Researchers at Bristol’s University of West England discovered that 73 per cent of comments regarding alcohol consumption encouraged it.

A further 13 per cent of these discussions promoted excessive drinking, the researchers found.

The study analysed 1200 hours of broadcast time, across six radio stations and BBC Radio 1 and Kerrang Radio were cited as the two worst offenders.

Particular criticism was aimed at Radio 1 breakfast presenter Chris Moyles, with the report stating that he: ‘often speaks of his own drinking habits and they don’t set any kind of example.’

Radio 1 refuted claims that they encourage irresponsible drinking. ‘We don’t agree that our presenters encourage a culture of drinking,’ said a Radio 1 spokesperson.
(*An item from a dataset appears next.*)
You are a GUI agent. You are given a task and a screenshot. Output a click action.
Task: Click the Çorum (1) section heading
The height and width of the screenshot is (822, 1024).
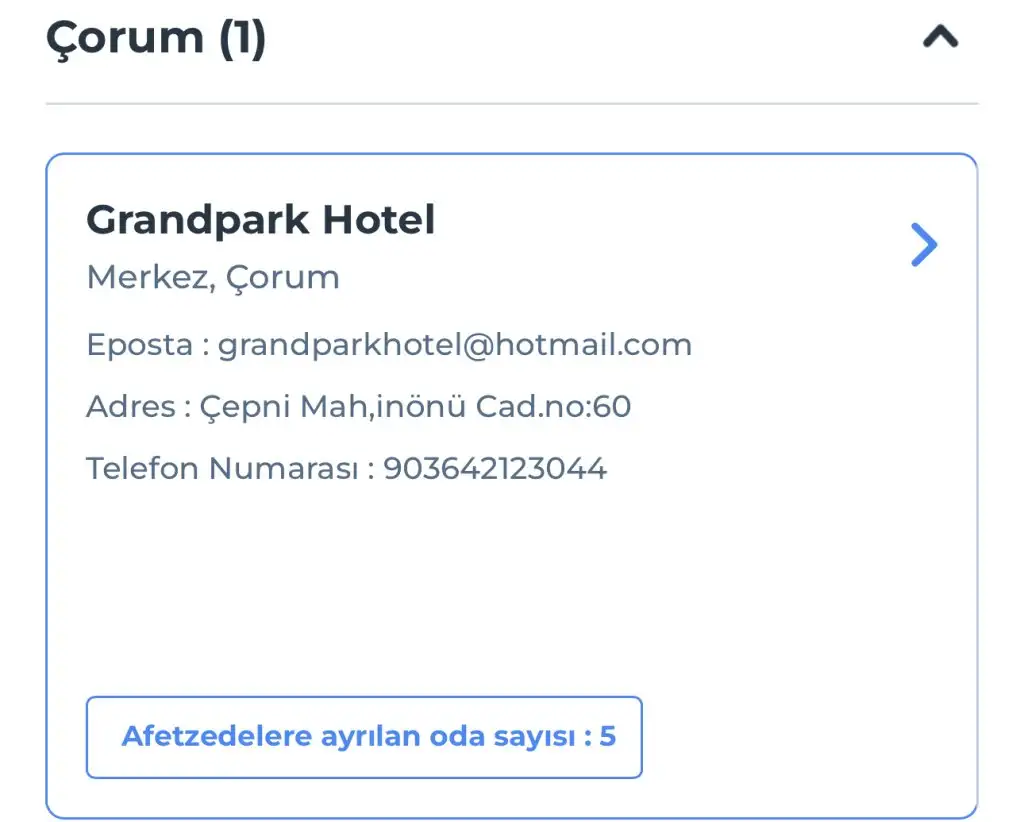pos(155,38)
‘In fact, throughout this week we have run a high-profile campaign asking listeners to think about the amount of alcohol they drink and how it could affect their health, looks and behaviour.’

  • 1 Comment

Readers' comments (1)

  • Anyone who listens to Radio 1 (like I do) will know that presenters like Chris Moyles often talks about his own lifestyle choices, for example, drinking. However, this doesn't mean he is glorifying binge drinking - in fact, he has worked hard this year to lose weight through healthy eating and exercise and also reduced how much alcohol he drinks.

    In the last few weeks, Radio 1 on a whole have presented a range of reports highlighting the unwanted affects of alchol and binge drinking. As a student paediatric nurse, I feel they've raised important issues that teenage listeners will actually take notice of. Instead of talking about the effects of alcohol in later life, they've highlighted the short-term and unattractive aspects of drinking - aspects that are important to adolescents.

    So, I feel this news article in which Radio 1 is singled out is greatly unfair when you consider the hard work put in lately by various presenters, who have in my opinion, successfully raised the ugly side of drinking to a large audience of impressionable listeners.